In the records below, find the line with "Viewport: 1562px width, 616px"; retype that line and all the following lines through the end, exactly, and add nothing.

● ● ● ● ● ● ●

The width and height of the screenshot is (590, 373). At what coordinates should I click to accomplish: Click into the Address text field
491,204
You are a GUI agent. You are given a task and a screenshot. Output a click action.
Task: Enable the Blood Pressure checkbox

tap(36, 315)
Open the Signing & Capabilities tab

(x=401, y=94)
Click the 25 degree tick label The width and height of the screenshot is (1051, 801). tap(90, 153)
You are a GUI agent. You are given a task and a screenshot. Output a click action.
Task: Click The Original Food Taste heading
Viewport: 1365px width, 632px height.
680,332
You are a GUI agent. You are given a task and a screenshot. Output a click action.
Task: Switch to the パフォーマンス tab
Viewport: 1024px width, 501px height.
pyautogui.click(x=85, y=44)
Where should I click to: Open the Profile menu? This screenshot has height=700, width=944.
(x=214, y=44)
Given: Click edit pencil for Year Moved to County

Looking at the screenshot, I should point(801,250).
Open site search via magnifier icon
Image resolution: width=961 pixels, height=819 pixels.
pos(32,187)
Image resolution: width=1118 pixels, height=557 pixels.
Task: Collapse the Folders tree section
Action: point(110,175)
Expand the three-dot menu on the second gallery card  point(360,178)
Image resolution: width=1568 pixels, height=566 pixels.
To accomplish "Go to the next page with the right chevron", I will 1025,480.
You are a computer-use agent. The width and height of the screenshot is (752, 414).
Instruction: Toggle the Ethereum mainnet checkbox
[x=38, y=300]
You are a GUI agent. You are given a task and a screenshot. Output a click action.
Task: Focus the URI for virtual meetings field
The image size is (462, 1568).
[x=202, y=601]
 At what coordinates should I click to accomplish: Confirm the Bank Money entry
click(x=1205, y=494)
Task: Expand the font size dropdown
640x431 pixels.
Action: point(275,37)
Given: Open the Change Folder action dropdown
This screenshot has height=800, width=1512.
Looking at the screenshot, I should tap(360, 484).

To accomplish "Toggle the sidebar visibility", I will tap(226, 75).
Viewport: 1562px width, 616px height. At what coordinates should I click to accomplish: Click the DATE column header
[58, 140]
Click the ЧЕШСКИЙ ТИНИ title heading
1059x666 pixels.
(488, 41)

● ● ● ● ● ● ●

-- Expected output --
Viewport: 1562px width, 616px height. At what coordinates should I click to accomplish: Click the DATE column header
[58, 140]
Click the ЧЕШСКИЙ ТИНИ title heading
1059x666 pixels.
(488, 41)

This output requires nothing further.